◆ SET PROBLEM ◆
Count how many of the lines below contain the word "page", and reply with that number alone.

◆ PROVIDED ENTRIES ◆
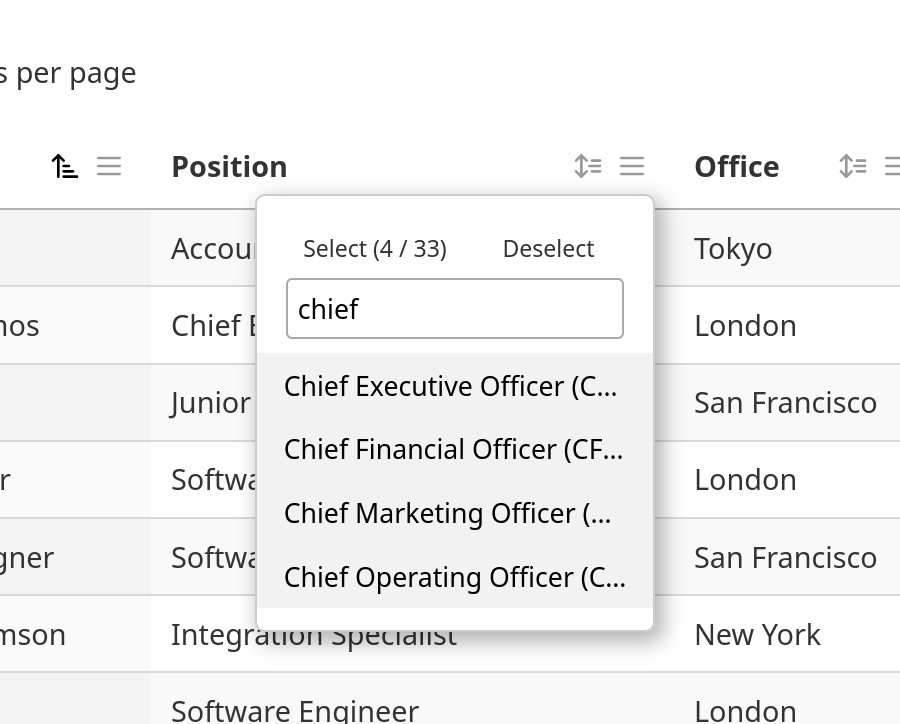Click the first San Francisco office cell
This screenshot has width=900, height=724.
point(785,403)
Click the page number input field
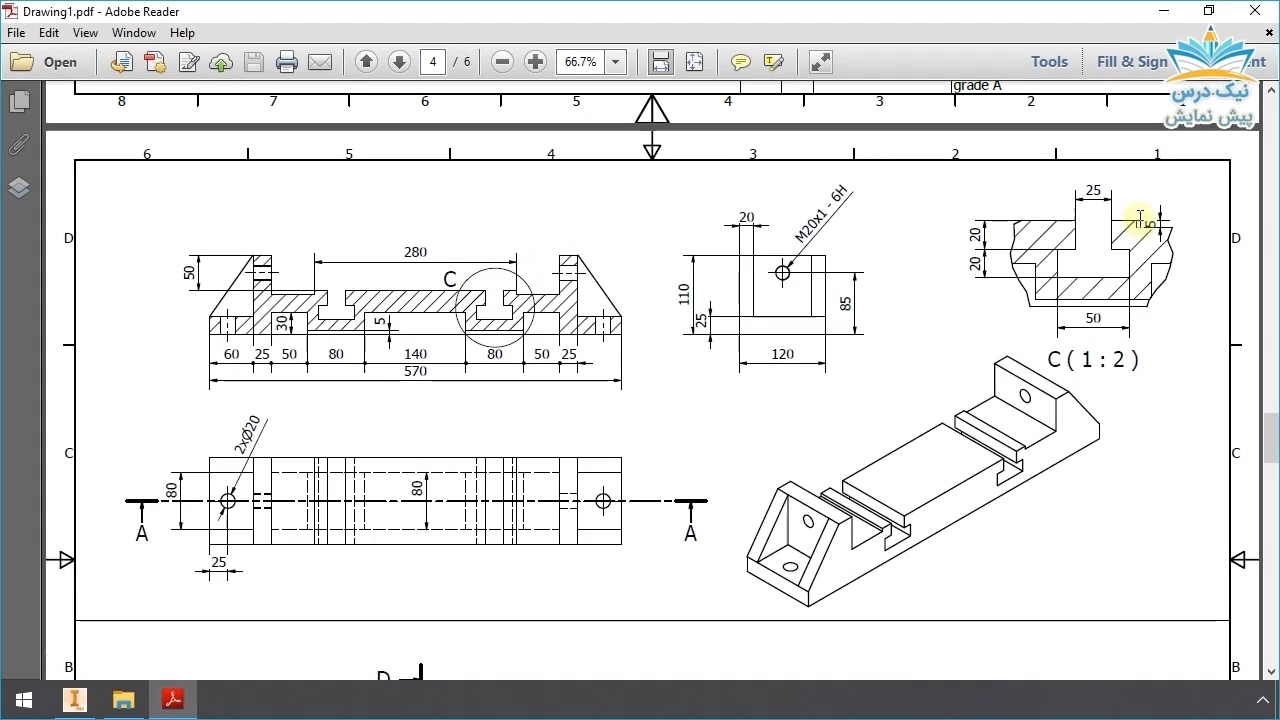The width and height of the screenshot is (1280, 720). pos(433,62)
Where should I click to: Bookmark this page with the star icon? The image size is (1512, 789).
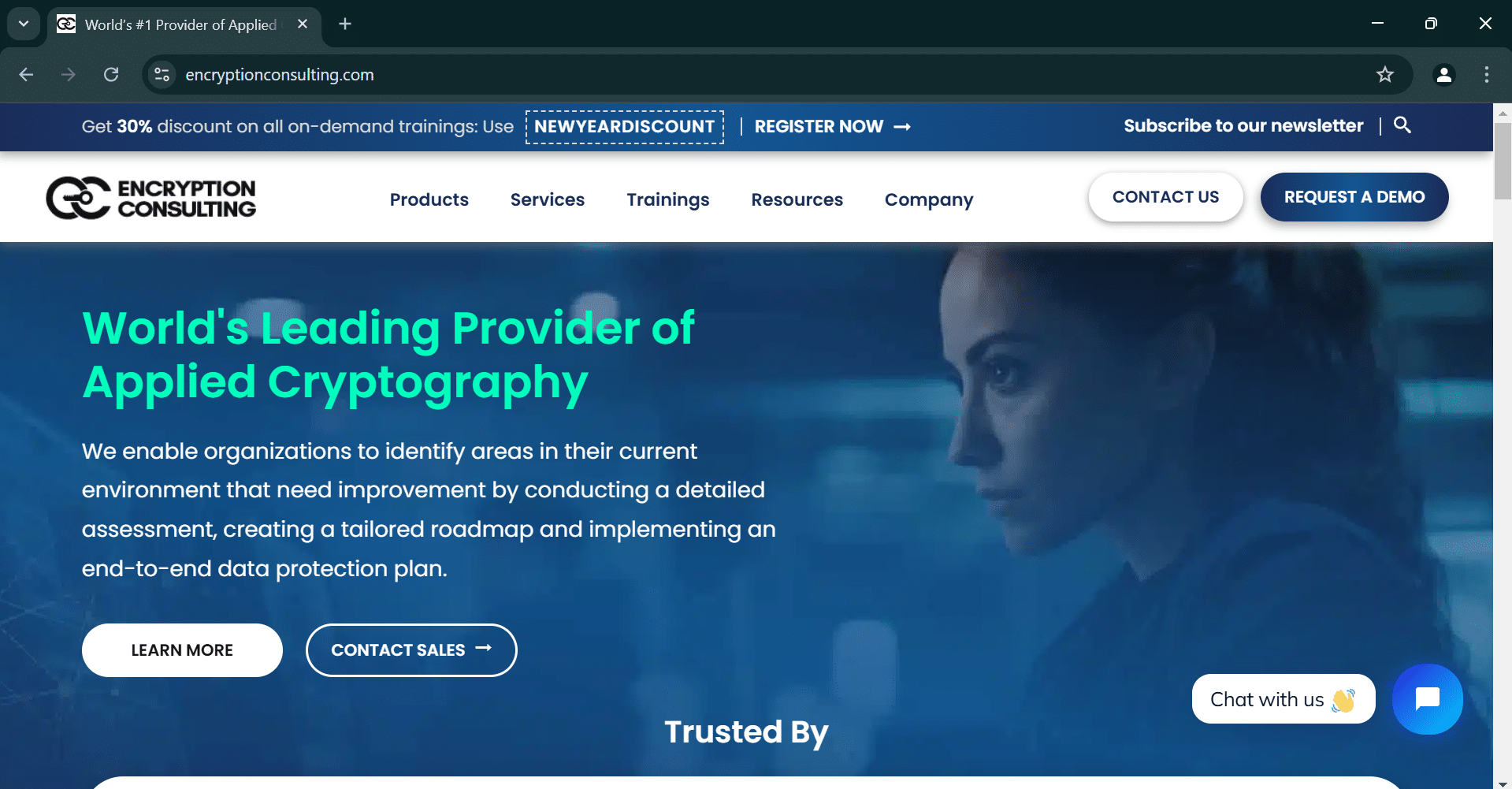click(x=1384, y=75)
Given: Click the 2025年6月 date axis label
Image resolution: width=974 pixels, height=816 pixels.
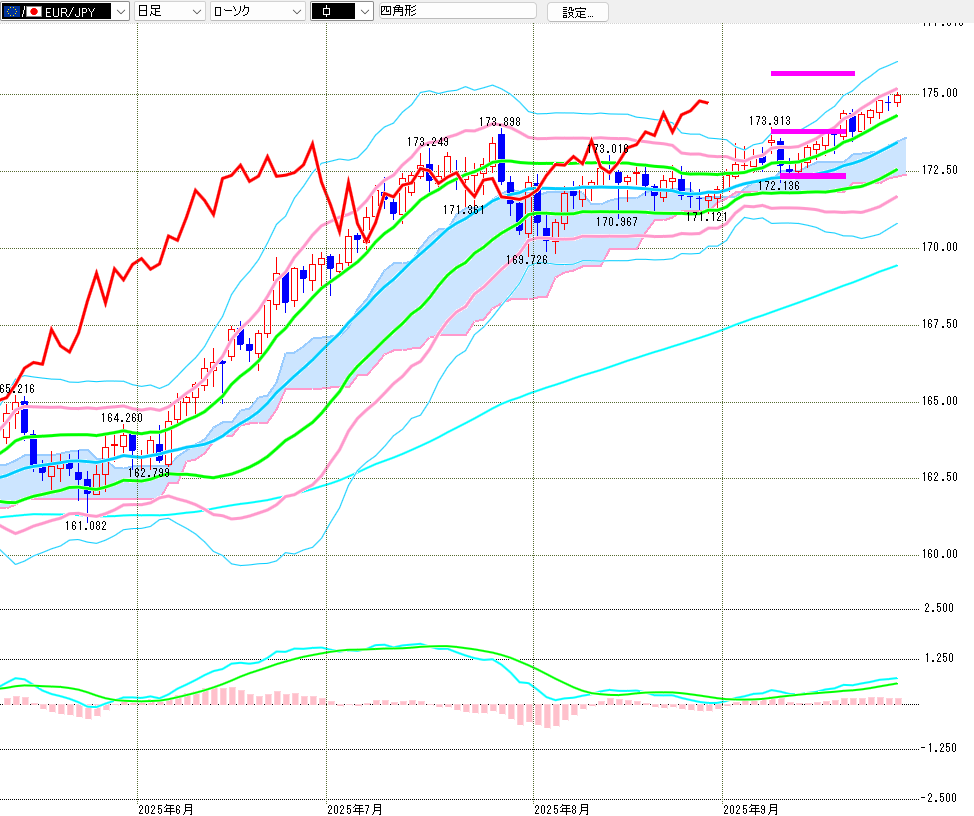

◆ THE RESULT ◆
2